Nie mi oceniać, czy inwestycja się opłaci. Rzeczywiście - "drapacz chmur" to określenie trochę na wyrost. Estetyka? W towarzystwie bloków Zawady i Nad Jarem i tak wieżowiec będzie się prezentował nieźle. Tylko taki mały szkopuł: jakoś ogólnie cała ta zabudowa nie współgra z atrakcyjnymi niegdyś przyrodniczo terenami . Poza tym warto zwrócić uwagę, że Elbląg ma swój charakter właśnie dzięki niewysokiej zabudowie. jak ktoś wspomniał - to nie Tokio ani Manhattan. Może warto pójść za przykładem Waszyngtonu, gdzie budynki nie mogą być wyższe niż gmach Kongresu? U nas takim wyznacznikiem mogłaby być katedra, która naprawdę pięknie się prezentuje na panoramie miasta.
shavril - masz rację, już od jakiegoś czasu są zgody na budowy w kierunku Wysoczyzny (np powstające 2 nowe osiedla na Fromborskiej za działkami, czy sama Modrzewina). Szkoda, że tych terenów nie planuje się bardziej jako rekreacyjne, krajobrazowe, a zabudowy na innych końcach miasta. Wystarczy nawet przejechać/przejść się na Modrzewinę i zobaczyć ile ludzi tam spaceruje/ biega - widać, że takie miejsca tez są potrzebne (to tutaj można by zbudować np nowy basen, miasteczko rowerowe, coś dla rolkarzy, rowerzystów, itp - proponowałabym zmienić plan zagospodarowania Modrzewiny i aktualne "zamiary" umieścić bliżej berlinki, a tu zrobić "centrum sportowe" Elbląga. Uzupełniałoby się razem z rozbudowującą się Bażantarnią)

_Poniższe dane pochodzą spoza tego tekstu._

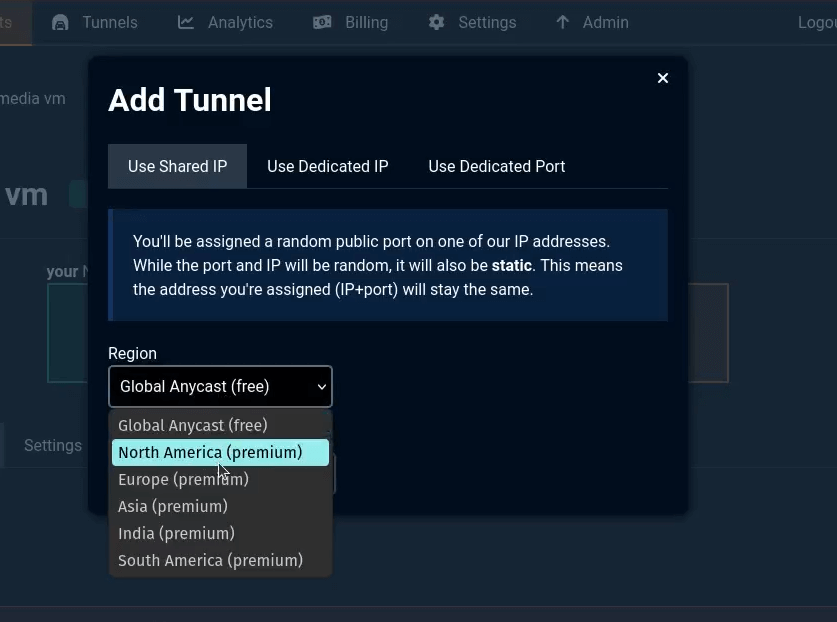Click the Settings gear icon
The image size is (837, 622).
click(x=434, y=21)
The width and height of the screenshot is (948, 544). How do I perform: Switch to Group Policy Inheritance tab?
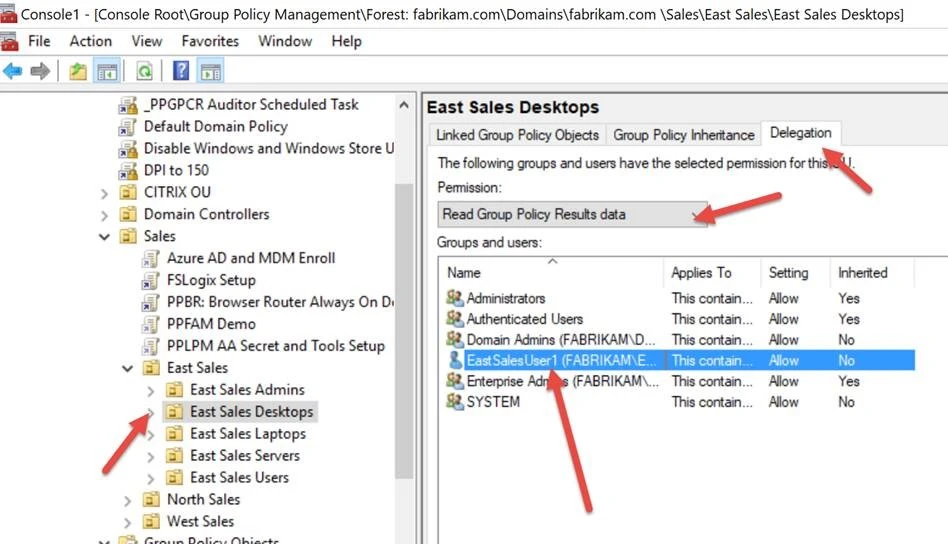click(x=683, y=135)
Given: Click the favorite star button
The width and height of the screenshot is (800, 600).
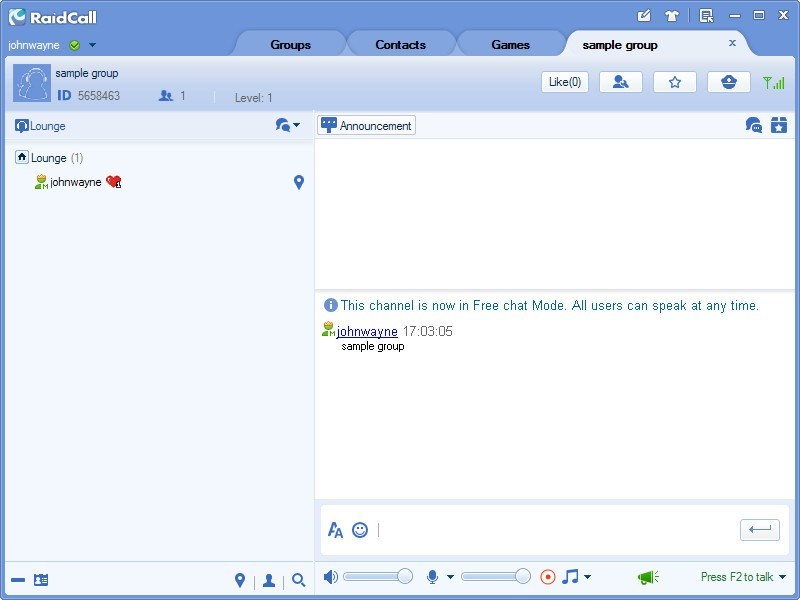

Smutne są te Wasze komentarze. Jak zwykle czepianie się wszystkiego i wszystkich, tylko nie siebie. Ech, ta polska mentalność. Najlepiej nic nie budować, bo po co, bo Elblążan nie stać, po co w ogóle jest ten Mytych, Elbląg jest be, Elbląg jest nudny, itp. Jak bym był spoza Elbląga i miałbym np. zainwestować dużą sumę w to miasto, to takie nowoczesne budynki pokazują, że coś w tym Elblągu zaczyna się dziać, że komuś się chce i być może warto tu zacząć się osiedlać, prowadzić biznes. Polak boi się radykalnych zmian, a wszystko inne niż to co do tej pory jest głupie, nieprzemyślane i niepotrzebne, prawda? Może rozliczmy Mytycha z tej inwestycji za kilka lat, a nie już teraz. Póki co trzymam kciuki aby wszystko się udało bo może dzięki Mytychowii pojawią się na Modrzewinie inne inwestycje.